Con la caída del pequeño comercio y la gran escasez de vivienda, además del coste de estas, los dueños de locales comerciales, una vez que bien por su jubilación, bien forzados por la situación, decidieron echar el cierre, y ellos mismos en algunos casos, o una vez vendido el local a terceros (habitualmente inmobiliarias), reconvirtieron, y siguen haciéndolo, los locales comerciales en viviendas, pero no solo para uso turístico, sino para viviendas de uso permanente, y es aquí donde surge el problema.

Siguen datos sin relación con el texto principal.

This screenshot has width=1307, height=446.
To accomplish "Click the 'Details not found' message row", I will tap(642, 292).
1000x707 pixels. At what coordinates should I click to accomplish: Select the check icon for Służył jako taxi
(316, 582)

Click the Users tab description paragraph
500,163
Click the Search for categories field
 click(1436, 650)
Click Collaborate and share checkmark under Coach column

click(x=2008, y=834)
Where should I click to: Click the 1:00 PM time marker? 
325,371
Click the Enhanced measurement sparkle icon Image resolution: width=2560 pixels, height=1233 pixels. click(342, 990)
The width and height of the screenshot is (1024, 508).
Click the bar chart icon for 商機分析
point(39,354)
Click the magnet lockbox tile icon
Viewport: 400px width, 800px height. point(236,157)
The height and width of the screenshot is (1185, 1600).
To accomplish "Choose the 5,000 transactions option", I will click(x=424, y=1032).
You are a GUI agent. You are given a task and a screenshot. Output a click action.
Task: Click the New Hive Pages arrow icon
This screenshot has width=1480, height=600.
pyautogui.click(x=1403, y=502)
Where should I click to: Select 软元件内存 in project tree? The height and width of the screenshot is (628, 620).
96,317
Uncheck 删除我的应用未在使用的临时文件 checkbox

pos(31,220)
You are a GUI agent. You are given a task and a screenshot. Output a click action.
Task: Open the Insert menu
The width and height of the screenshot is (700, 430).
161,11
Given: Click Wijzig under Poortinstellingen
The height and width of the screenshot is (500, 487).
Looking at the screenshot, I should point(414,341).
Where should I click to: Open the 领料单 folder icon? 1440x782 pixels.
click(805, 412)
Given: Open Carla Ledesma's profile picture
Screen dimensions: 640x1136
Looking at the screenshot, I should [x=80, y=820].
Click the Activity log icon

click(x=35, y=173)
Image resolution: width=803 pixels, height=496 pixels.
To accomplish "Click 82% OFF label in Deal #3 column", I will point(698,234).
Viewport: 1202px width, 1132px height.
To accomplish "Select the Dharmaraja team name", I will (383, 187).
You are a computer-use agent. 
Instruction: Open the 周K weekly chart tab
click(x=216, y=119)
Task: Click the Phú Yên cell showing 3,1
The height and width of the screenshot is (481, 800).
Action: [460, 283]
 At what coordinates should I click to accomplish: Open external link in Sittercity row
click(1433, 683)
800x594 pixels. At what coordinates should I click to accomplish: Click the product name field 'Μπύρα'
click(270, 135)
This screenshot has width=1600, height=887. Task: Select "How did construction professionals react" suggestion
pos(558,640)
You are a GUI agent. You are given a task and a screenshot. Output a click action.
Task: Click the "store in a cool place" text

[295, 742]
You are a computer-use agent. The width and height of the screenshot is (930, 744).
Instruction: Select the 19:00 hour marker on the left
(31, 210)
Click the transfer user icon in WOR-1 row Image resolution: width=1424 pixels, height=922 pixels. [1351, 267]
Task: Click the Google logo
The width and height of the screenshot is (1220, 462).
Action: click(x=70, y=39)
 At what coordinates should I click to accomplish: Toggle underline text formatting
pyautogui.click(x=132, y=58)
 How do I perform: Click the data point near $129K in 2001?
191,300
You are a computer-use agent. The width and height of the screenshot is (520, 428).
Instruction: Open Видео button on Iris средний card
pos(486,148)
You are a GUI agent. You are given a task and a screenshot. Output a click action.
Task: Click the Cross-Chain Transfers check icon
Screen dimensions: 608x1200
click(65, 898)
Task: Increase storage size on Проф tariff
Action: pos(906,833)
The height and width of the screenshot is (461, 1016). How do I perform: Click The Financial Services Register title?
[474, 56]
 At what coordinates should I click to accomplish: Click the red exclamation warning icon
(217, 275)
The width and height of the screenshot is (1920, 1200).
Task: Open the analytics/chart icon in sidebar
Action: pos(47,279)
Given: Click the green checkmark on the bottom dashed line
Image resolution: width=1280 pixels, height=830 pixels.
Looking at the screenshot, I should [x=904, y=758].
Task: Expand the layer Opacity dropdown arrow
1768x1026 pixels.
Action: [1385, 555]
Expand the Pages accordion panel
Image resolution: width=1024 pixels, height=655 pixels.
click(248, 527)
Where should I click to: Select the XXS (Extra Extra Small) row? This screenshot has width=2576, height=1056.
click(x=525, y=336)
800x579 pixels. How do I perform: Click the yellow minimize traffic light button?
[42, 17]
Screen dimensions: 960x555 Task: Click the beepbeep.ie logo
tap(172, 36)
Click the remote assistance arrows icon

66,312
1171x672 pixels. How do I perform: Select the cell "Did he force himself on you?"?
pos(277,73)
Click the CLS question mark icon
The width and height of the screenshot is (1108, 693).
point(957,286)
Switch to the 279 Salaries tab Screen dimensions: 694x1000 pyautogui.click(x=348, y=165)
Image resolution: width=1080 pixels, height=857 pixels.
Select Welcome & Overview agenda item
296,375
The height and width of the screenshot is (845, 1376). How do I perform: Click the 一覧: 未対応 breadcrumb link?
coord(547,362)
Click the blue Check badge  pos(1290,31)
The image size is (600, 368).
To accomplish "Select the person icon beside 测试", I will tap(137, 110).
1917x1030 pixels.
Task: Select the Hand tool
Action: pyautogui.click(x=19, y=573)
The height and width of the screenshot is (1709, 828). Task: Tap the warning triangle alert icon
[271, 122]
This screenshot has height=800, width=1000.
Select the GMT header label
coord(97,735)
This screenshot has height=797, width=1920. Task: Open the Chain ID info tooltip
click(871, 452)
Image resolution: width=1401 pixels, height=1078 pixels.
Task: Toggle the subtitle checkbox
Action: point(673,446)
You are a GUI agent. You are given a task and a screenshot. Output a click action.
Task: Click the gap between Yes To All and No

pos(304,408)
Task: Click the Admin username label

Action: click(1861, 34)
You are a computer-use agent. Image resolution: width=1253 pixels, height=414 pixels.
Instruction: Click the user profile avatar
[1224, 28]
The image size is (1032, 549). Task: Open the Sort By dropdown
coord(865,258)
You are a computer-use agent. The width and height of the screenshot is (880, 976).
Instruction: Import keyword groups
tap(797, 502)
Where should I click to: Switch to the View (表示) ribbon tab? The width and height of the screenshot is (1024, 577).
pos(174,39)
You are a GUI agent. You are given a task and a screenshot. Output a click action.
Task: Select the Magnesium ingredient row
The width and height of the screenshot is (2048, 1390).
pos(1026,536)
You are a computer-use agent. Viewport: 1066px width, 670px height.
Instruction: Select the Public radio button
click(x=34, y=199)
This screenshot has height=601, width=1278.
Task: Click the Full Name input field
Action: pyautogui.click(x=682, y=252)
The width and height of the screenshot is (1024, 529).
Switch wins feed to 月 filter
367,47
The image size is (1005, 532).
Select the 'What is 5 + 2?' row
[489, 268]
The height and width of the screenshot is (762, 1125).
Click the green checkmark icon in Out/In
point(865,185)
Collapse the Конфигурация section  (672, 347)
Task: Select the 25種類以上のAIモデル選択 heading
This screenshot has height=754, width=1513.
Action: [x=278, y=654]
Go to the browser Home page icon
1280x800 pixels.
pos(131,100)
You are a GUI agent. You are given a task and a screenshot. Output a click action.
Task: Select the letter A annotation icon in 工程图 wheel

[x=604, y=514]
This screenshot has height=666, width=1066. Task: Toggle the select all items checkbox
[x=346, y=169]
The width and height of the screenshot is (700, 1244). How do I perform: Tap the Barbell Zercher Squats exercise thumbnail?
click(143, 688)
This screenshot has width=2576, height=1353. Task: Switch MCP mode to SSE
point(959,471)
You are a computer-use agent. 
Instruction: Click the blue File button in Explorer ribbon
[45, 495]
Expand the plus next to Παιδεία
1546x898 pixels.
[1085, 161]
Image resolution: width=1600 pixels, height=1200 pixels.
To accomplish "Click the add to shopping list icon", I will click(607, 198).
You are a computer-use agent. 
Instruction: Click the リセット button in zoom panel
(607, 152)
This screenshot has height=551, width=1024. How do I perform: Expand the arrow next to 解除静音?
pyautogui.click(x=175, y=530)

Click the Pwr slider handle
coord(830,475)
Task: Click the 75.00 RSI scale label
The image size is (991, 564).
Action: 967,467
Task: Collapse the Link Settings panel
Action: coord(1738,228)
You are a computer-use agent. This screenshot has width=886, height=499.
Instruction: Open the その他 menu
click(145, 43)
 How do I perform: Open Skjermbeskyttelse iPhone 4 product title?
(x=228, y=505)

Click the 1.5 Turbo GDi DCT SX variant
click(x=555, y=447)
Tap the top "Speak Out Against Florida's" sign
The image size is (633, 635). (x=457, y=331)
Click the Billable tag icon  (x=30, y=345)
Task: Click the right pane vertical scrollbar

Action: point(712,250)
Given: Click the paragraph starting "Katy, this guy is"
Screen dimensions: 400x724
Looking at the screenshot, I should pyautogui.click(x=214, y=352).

En la gran mayoría de los casos, los locales poseen sótanos que, lejos de dejar de usarlos salvo para almacenaje, como era su primigenia función, reacondicionan para uso habitable, aunque carezcan de luz y ventilación natural, a pesar de la peligrosidad que supone el hecho de ser espacios bajo rasante, sin ni siquiera salida directa a la calle, y el riesgo de muerte de quien lo habita, caso de incendio.

Cada vez más, si se visita un local de estas características, los promotores de la venta utilizan subterfugios para vender al incauto comprador que, desconociendo muchas normativas, encuentra un lugar donde vivir, sin que nadie le avise de la legalidad o el peligro de lo que compra.

El hábil hacedor de las obras y venta del inmueble, sibilinamente, solicita permiso para cambio de uso, pero omitiendo que su propósito es adecuar también como vivienda el sótano del local. Una vez conseguido, todo es coser y cantar. Se hace obra completa.

Ventilación forzada que, obviamente, debe reconducir el aire por cámaras de entre paredes, lo cual significa que no existe renovación real, sino aire viciado circulando permanentemente. Escaleras que se tapan para la inspección y a las que, una vez vendido el local, se les dota de la correspondiente balaustrada. Ventanas exteriores que no existen en planta baja y que se abren a posteriori, aun sin licencia y con rotura de muros de carga…

Y, mientras tanto, el Ayuntamiento no hace las correspondientes inspecciones antes, durante y al final de obra, incluso una vez que la vivienda esté habitada, para comprobar la realidad del proyecto y su legalidad. Contratan a empresas homologadas (ECU) para autorizar el cambio de uso y, con eso, fin. Si el hacedor pone tablones de ocultación de escaleras descendentes, se consigue la idoneidad de habitabilidad, y aquí paz y después gloria.

Son cientos o miles los locales que han sufrido estas transformaciones, convirtiéndose en trampas mortales para sus ocupantes, mientras la Administración mira para otro lado y escurre el bulto de construcción de vivienda pública. De paso, si tenemos la desgracia de que se produzcan muertes por este hecho, los que perezcan dejarán de sumar en la búsqueda de un espacio donde vivir. La ecuación perfecta.

No sirve de nada denunciar, porque ni siquiera se molestan en ir a inspeccionar y mucho menos contestarte.

Hemos de exigir rigor a las Administraciones, que inspeccionen y sancionen si es necesario a los promotores, además de la ilegalización de ese tipo de viviendas. No todo vale.